さらにマルウェアはパソコン単体のみならず同一ネットワークにつながったファイルサーバーなどのデータにも影響を与える可能性があります。特にランサムウェアはファイルが強制的に暗号化され、解除にも多額の身代金を要求されるケースがあるため事業継続に大きな支障をきたすでしょう。
それだけではありません。マルウェアに感染したパソコンは、バックドアを経由して、攻撃者に不正な遠隔操作されることで攻撃の踏み台として利用されることで、場合によっては「被害者」から「加害者」になりえるのです。
感染しているか確認する方法とは
マルウェアに感染している兆候が見られた場合、感染しているかどうかを確認する方法として一番確実なのはセキュリティソフトによるウィルススキャンです。パソコン内部のすべてのファイルやアプリケーションをスキャンし、怪しいファイルやアプリケーションを検出してくれます。
しかし既に感染の兆候があった場合や、怪しい振る舞いが発見された場合は、既に感染している可能性が高いと言えるでしょう。なぜならセキュリティソフトのスキャン機能は、シグネチャと呼ばれる定義ファイルに基いて行われます。このシグネチャは常に最新である必要がありますが、ベンダーから提供されるシグネチャのアップデートはタイムラグがあり、最新のマルウェア情報が反映されていないケースがあります。
このようなタイムラグを狙った攻撃をゼロデイ攻撃と呼びます。ゼロデイ攻撃は、最新のマルウェア情報、脆弱性情報が発見されてから、その情報公開や対策が講じられる前に、そのセキュリティホールを狙う攻撃です。
ゼロデイ攻撃ではこのようにセキュリティホールに対し無防備な状態を狙うため、このように日々、亜種のウィルスが発見される昨今においてウィルススキャンのリアルタイムイな感染確認も完璧ではありません。
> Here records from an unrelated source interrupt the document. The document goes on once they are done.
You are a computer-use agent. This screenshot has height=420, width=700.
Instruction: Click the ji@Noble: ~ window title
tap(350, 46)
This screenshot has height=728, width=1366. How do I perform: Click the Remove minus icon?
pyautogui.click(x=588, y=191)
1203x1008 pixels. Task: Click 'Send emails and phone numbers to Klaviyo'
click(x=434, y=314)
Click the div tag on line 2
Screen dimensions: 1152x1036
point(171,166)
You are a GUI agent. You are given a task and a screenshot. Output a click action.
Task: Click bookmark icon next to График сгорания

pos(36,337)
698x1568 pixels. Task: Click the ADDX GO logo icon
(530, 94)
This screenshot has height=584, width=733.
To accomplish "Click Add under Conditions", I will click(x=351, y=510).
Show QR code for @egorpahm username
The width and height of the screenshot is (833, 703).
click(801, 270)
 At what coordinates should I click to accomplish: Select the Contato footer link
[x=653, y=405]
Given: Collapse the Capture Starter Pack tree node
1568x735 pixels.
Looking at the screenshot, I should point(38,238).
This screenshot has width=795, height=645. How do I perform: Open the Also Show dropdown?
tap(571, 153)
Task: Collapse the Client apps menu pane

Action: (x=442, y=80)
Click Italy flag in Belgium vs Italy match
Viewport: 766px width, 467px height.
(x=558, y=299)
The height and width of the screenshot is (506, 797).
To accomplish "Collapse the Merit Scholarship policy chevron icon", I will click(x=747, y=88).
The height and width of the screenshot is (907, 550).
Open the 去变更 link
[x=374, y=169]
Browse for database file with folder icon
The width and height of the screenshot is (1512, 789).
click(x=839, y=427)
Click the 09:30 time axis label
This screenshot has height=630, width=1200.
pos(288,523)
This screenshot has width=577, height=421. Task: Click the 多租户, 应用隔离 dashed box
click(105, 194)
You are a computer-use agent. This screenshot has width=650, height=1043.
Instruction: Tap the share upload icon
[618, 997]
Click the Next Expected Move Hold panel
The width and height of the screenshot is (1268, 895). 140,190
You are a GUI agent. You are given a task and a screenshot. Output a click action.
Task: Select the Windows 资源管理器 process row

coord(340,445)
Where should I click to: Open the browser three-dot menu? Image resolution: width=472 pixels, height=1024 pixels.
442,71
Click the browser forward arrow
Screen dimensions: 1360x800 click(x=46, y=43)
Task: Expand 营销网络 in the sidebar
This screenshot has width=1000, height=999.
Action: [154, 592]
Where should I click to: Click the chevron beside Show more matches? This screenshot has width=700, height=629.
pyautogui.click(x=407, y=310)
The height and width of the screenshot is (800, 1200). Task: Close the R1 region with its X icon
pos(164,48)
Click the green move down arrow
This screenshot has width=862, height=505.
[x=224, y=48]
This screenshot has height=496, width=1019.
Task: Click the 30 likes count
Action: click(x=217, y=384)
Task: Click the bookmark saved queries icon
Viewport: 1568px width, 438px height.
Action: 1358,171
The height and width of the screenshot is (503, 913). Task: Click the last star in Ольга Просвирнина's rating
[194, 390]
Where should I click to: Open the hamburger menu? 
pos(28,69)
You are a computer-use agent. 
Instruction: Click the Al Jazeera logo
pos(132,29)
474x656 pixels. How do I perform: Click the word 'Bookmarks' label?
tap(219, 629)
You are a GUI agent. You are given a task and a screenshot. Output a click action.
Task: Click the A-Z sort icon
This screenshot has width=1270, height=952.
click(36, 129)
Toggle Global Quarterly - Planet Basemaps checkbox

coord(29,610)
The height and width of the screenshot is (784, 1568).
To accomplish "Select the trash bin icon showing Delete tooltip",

ですので、感染が発見された際には、一定期間の潜伏期間や感染被害があったと考えて対処すべきです。次の章では対処方法をご紹介します。
感染している場合の適切な対処方法
それではもし感染していた場合、どのように対処するべきでしょうか?
パソコンの隔離
まずは感染したパソコンをネットワークから切り離し隔離する事です。LANケーブルを抜線する、Wi-Fiを切るなどの対処をしましょう。感染した状態のパソコンはマルウェアの侵入経路や、影響範囲を見極める必要があります。つまり状態を保全し可能な範囲でパソコンの細かい動作を解析する必要があります。
あせって強制的に電源を切ってしまったり、再起動などをしてしまうと大切なログが消失してしまう場合もあるため、まずは何よりも先にパソコンを隔離しましょう。
感染経路、被害範囲の確認
マルウェアがどのような感染経路で侵入したのか、またどのような種類なのかを確認します。感染経路が判明すれば企業内で情報を共有することができます。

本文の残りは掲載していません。